Quandaries and Queries
 

 

Helloo

I am a teacher who mainly works in special needs but I help out in the math department of a secondary school in England (children aged 12 - 16). I'm no mathematician but I enjoy math games and puzzles and I am a great fan of your site.

The other day it occurred to some students that they could think of no square number which is an integer, which can be divided into two equal square numbers which are intergers, Or put another way, no squared integer when doubled can equal another square integer. For example 5 squared plus 5 squared is 50, but 50 is not a square number.

There must be some way of demonstrating this but I suspect that it is more complicated than it looks - something to do with defining integers, maybe. I couldn't explain it - can you help?

Thanks

Mike

 

 

Hi Mike,

I received two answers to your question, one from Walter and another from Claude. Walter's answer contains some history of this question. I found it fascinating that you asked a question about numbers and both Walter and Claude talk about geometry.

Harley

It is an interesting problem. It has a classical geometric root as well.

Consider an isosceles right angle triangle (half a square). If the two equal sides are integers - can the hypotenuse be an integer? By Pythagoris, you add the squares of the two equal sides, and see if the answer is also a square. [Well geometrically, there is a square on the hypotenuse, and it can all be constructed, say with ruler and compass.] The issue is whether this is the square with integer sides.] The answer is no and I will outline one proof below (Euclid's proof I believe).

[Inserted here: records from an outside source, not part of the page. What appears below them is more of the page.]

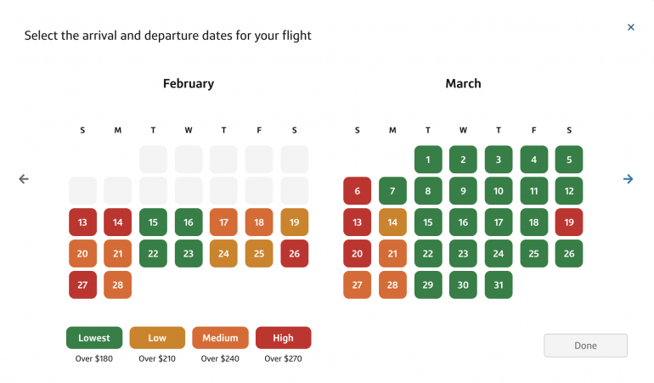Select March 10 in the calendar

(499, 191)

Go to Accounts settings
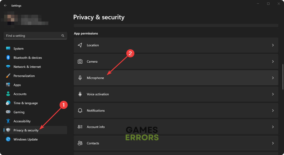(20, 94)
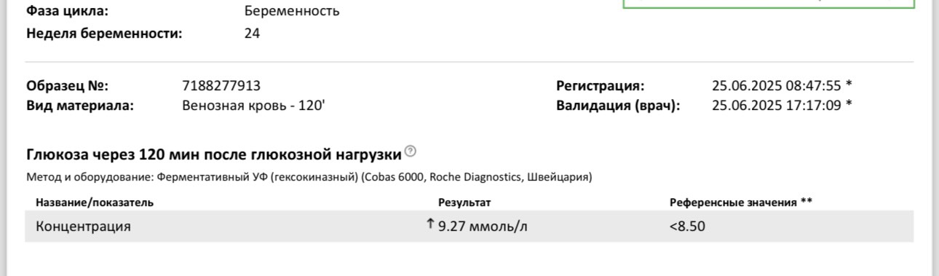Click the green-bordered box at top right
The height and width of the screenshot is (276, 939).
point(769,4)
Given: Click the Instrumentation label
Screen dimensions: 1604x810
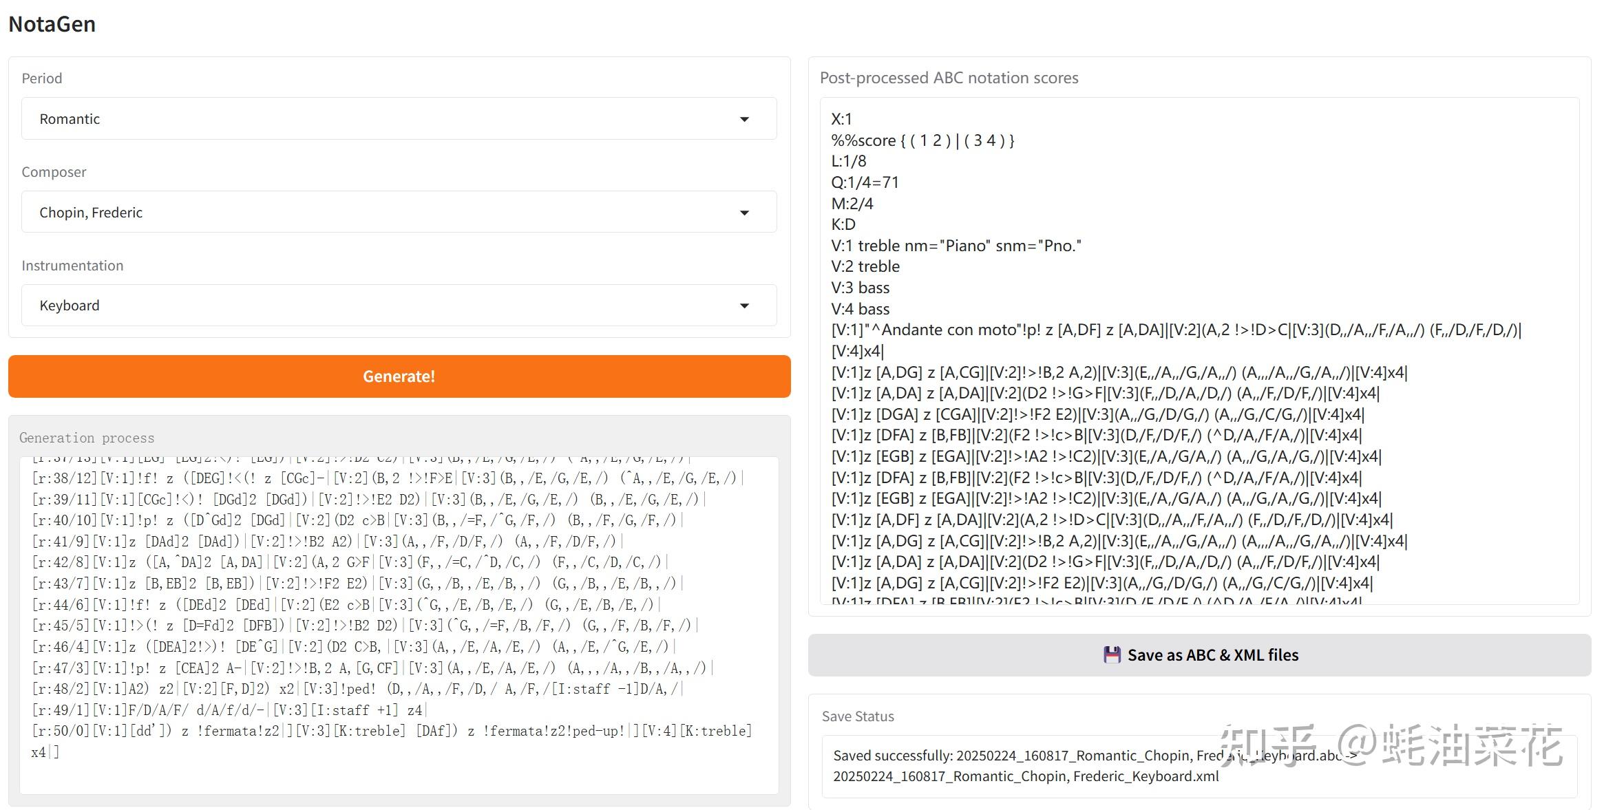Looking at the screenshot, I should [72, 265].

So the Greeks encountered this question - and discovered that it is not a square. Their conclusion was interesting. They could see the areas, the constructions etc., but not the numbers. Therefore, they concluded that geometry was reliable and precise - and numbers were a source of trouble. Only trust numbers when they have a geometric basis. We tend to take the reverse position. Numbers are exact, geometry, particularly geometry with figures, is less exact, less reliable. Therefore, only trust geometry when it can be put into numbers! A complete shift in beliefs and attitudes.

So for a proof.

The problem starts with a2 + a2 =? b2 or 2 a2 = b2. Assume there is a solution, and that a and b are the smallest possible whole number solution. Therefore, a and b have no common factor. [If they did,we would divide and get a smaller number.] b2 must be an even number - so b must be divisible by 2. With b= 2c, we have 2 a2 = 4c2 or a2=2c2, This new pair (c,a) is a smaller solution than (a,b). But we assumed, (a,b) was the smallest solution - a contradiction!

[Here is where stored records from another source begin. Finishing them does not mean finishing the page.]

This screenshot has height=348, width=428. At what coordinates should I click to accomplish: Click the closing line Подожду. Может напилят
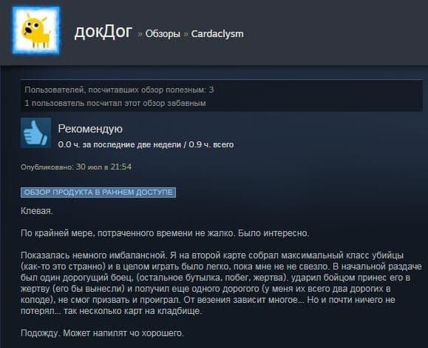[x=102, y=333]
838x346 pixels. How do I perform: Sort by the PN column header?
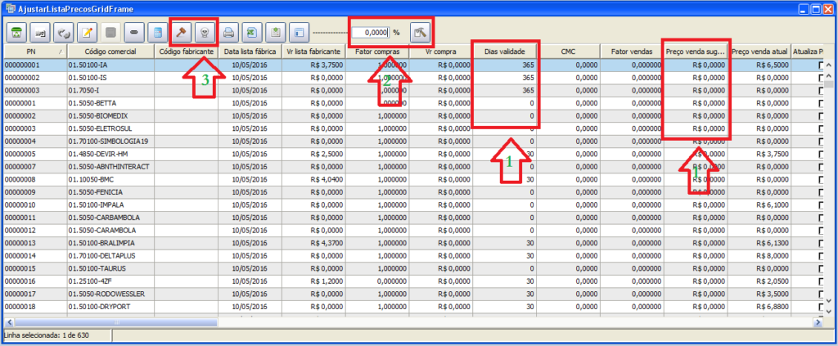click(31, 52)
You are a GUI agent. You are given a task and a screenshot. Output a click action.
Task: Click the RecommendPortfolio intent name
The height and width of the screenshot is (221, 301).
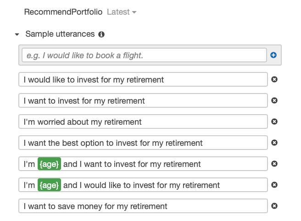[63, 12]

Put more strongly root(2) = b/a does not have a rational solution (a, b whole numbers). So root(2) is irrational.

Finding geometric objects which were not ratios of other whole numbers was disturbing to the Greek mathematicians. If you believe in the music of the spheres - and ratios as the core of beautiful patterns, these are monsters!

Walter



There is a way to construct squares which are "almost" as you ask: the second is two times the first, plus or minus one:

Start with s = 1, d = 1 ("s" for single, "d" for double), and note that 2s2 = 2 and d2 = 1, a difference of 1. Now proceed as follows to find a new s and a new d:

The new s will be the old s plus the old d,
the new d will be the old d plus two times the old s.
In this way, (s,d) changes from (1,1) to (2,3). Do it again and (2,3) changes to (5,7), and again to get (12,17) ... In this sequence, we always have 2s2 - d2 equals plus or minus 1; if you are willing to settle for this little difference, you get infinitely many solutions.

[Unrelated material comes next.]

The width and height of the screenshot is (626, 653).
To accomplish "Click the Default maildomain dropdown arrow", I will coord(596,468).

Now, enough with the masquerade: "s" really stands for side, and "d" for diagonal: the diagonal of a square of side 5 is approximately 7, the diagonal of a square of side 12 is approximately 17, and so on. More generally, the diagonal of a square of side s is root(2)s. If you find numbers s and d such that 2s2 = d2, then  d/s is root(2). I bet you already know that this is impossible. (That's Walter's proof above.)